Unicode definition on Mule-UCS(Universal enCoding System)
        API and configuration manual.

        Written by MIYASHITA Hisashi (himi@m17n.org)

	reviced on 2001/4/13.

o ... License

  Mule-UCS is free software; you can redistribute it and/or modify
it under the terms of the GNU General Public License as published by
the Free Software Foundation; either version 2, or (at your option)
any later version.

  You should have received a copy of the GNU General Public License
along with Mule-UCS; see the file COPYING.  If not, write to
the Free Software Foundation, Inc., 59 Temple Place - Suite 330,
Boston, MA 02111-1307, USA.

o ... Introduction

  Mule-UCS is NOT dependent on Unicode itself at all.
This manual describes unicode definition in this package.

  Mule-UCS realizes Unicode encoding/decoding by unicode.el,
un-data.el, utf.el, un-trbase.el, mule-uni.el, and un-define.el.
unicode.el is a main part and defines fundamental type on Unicode
translation.  When it is required at run-time, it will be automatically
loaded.  un-data.el, utf.el, and un-trbase.el define
conversions and translations at byte-compiling time.
Normally, they are not necessary at run-time.
mule-uni.el defines private character set for Unicode, which is
mainly for covering undefined characters on Mule.
un-define.el controls default configuration and set up the run-time
environment.  mule-uni.el and un-define.el are indispensable modules
at run-time.  Mule-UCS embeds all information required at least for setup
into un-define.elc except for charset definitions.
Threfore, you only have to load it at the startup.
un-define.elc automatically loads other modules if necessary.

  Mule-UCS Unicode definition(Mule-UCS-Unicode hereafter) provides
various coding-systems for external representaions and some APIs
for other Emacs Lisp libraries.

  Currently, un-tools.el is only for feeble autodetection on UTF-8/16.
You don't need this module on Mule 4.1 or later.  This Mule feature
have more powerful built-in autodetection on UTF-8/16.

  After all, the minimum configuration of your .emacs, site-start.el, or
any other start up configuration is only one line as below.
(require 'un-define)

o ... Notice to BITMAP-MULE on Emacs 20 users:

Mule-UCS-Unicode defines three new charsets at the startup,
which are mule-unicode-0100-24ff, mule-unicode-2500-33ff, and
mule-unicode-e000-ffff.  These will be introduced also in Emacs 21.
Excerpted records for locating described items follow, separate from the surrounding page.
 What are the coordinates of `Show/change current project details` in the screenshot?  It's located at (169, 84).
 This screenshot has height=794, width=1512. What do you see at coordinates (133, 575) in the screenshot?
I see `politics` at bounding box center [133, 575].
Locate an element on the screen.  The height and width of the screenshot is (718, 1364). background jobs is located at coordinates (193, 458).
Because of these definitions, Emacs 20 consumes all unoccupied slots for
2-dimension, 1-column charsets.  Hence, BITMAP-MULE cannot define
its own private charset named `bitmap'.

BITMAP-MULE version 8.4 or later, however, can displace the existance
charset in case that it cannot keep `bitmap' charset.  If you'd
like to use this feature, set bitmap-alterable-charset variable to
tibetan-1-column or indian-1-column, and load bitmap.el(c)
after loading un-define.elc, for example,

(require 'un-define)
(setq bitmap-alterable-charset 'tibetan-1-column)
(require 'bitmap)

For detail, please refer to the manual of BITMAP-MULE.

o ... Instruction.

(1) basic features.

   o ... Configured coding systems

       Coding systems defined by Mule-UCS-Unicode could be sorted to UTF-8, UTF-16,
       and UTF-7 categories.  All of them follows `unicode-basic-translation-rule'
       to translate between Emacs chars and UCS chars.
         By default, pre-write-conversion and post-read-conversion is enabled on
       these coding system conversions (mainly for Thai-TIS620).  For detail, refer
       the `post-read and pre-write conversions' section.
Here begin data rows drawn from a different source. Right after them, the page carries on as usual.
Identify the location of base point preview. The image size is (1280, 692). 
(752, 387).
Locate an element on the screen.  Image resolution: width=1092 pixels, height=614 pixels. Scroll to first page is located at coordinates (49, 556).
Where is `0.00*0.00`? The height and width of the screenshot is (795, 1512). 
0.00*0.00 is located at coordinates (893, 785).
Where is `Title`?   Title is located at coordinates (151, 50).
       The followings are individual explanations of each coding system. 

	(A) ... UTF-8 category.

           utf-8, utf-8-unix, utf-8-dos, utf-8-mac.

        UTF-8 coding system.  These differ as to Line Terminator.
        utf-8 means line terminator is undetermined on decoding
	and is LF on encoding.
	utf-8-unix means line terminator is LF.
	utf-8-dos means line terminator is CR+LF.
	utf-8-mac means line terminator is CR.

	   utf-8-ws, utf-8-ws-unix, utf-8-ws-dos, utf-8-ws-mac.

        These are basically identical to utf-8-* coding-systems,
	but these encoder adds UTF-8 signature at the head.

	(B) ... UTF-16 category.

        One element of UTF-16 is 2 octets.  However, its byte-order is
        not fixed.  Hence, we need 2 sorts of coding-systems, big endian
	and little endian.
        And all encoding format and syntax on UTF-16 is defined by The
	Unicode Standard(#1).  To begin with, the term UTF-16 was introduced
        by ISO/IEC 10646 amendment.  UTF-16 is implemented in order to have
        compatibility with The Unicode Standard in encoding format.
        Therefore, we have to follow The Unicode Standard when implementing
        UTF-16.   As a result, the line terminator of utf-16-le and utf-16-be
        is Unicode Line Separator(U+2028) instead of convensional forms:
        LF, CRLF, and CR.  However, coding-systems of convensional forms are also
	predefined.  Thus, you will not feel inconvinience on line terminator.
        But you have to take consideration to autodetection on line terminator.

           utf-16-le, utf-16-le-unix, utf-16-le-dos, utf-16-le-mac

	UTF-16 coding system.  These byte-order is little endian.
        utf-16-le means line terminator is undetermined on decoding
	and is U+2028 on encoding.
	utf-16-le-unix means line terminator is LF.
	utf-16-le-dos means line terminator is CR+LF.
	utf-16-le-mac means line terminator is CR.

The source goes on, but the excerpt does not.